Bij het hek bleef ik staan en keek om me heen. Voor me was een bochtige weg die langs een bar of nachtclub liep. Rechts van mij leidde een weg heuvelafwaarts naar de boulevard langs de zeewering en links, ook heuvelafwaarts, zag ik iets wat leek op een bioscoop op de hoek van een rij winkels. En terwijl ik over dat alles nadacht en een besluit probeerde te nemen over welke kant ik op moest, stopte er een taxi naast me. Het raampje werd omlaag gedraaid en Chutsky riep me dringend toe: ‘Stap in,’ zei hij. ‘Kom op, maatje. In de taxi. Schiet op.’ Ik had geen idee waarom dat zo belangrijk was, maar ik stapte in en de taxi bracht ons naar het hotel, maakte voor de voordeur een bocht naar rechts en reed een parkeerterrein op dat aan een vleugel van het gebouw grensde.

‘Je kunt niet aan de voorkant lopen ronddwalen,’ zei Chutsky. ‘Als die kerel je ziet, is het spelletje voorbij.’

‘O,’ zei ik en ik voelde me ietwat sullig. Hij had natuurlijk gelijk. Maar Dexter was zo helemaal niet gewend aan overdag stalken dat het niet in me was opgekomen.

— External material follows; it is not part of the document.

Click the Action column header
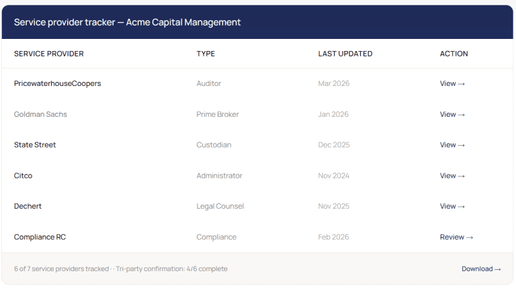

‘Kom mee,’ zei hij en hij stapte uit de taxi met een nieuwe leren aktetas in zijn hand. Hij betaalde de chauffeur en ik liep achter hem aan door een zijdeur die langs een paar winkels regelrecht op de liften uitkwam. We gingen rechtstreeks naar onze kamer en zeiden pas weer iets toen we binnen waren. Chutsky gooide de aktetas op het bed, liet zich op een stoel vallen en zei: ‘Oké, we moeten wat tijd doodslaan en dat kunnen we het best op onze kamer doen.’ Hij wierp me een blik toe die voor een traag begrijpend kind bedoeld kon zijn en voegde eraan toe: ‘Zodat die vent niet weet dat we er zijn.’ Hij keek me even aan om te kijken of ik hem begreep en toen, kennelijk in de veronderstelling dat dat inderdaad zo was, haalde hij een beduimeld boekje en potlood tevoorschijn, opende dat en begon aan een sudoku.

‘Wat zit er in je aktetas?’ vroeg ik, vooral omdat ik een tikje geïrriteerd was.

Chutsky glimlachte, trok de tas met zijn stalen haak naar zich toe en maakte hem open. Hij zat vol souvenirs, goedkope percussie-instrumenten waarop op de meeste CUBA stond afgedrukt.

‘Waarom?’ vroeg ik aan hem.

Nog steeds glimlachend zei hij: ‘Je weet nooit waar ’t goed voor is,’ en hij wendde zich weer tot zijn ongetwijfeld fascinerende sudoku-puzzel. Aan mezelf overgeleverd, trok ik de andere stoel voor de tv, zette die aan en keek naar Cubaanse comedyshows.

We zaten daar vredig bij elkaar totdat het bijna schemerde. Toen keek Chutsky op de klok en zei: ‘Oké, maatje, we gaan.’

‘Waarheen?’ vroeg ik.

Hij knipoogde naar me. ‘Naar een vriend,’ zei hij en meer wilde hij niet zeggen. Hij pakte zijn nieuwe aktetas op en liep naar de deur. Het was weliswaar wat verwarrend dat er naar me werd geknipoogd, maar ik had niet echt een keus en liep gedwee achter hem aan de kamer uit, opnieuw via de zijdeur van het hotel naar buiten en naar een wachtende taxi.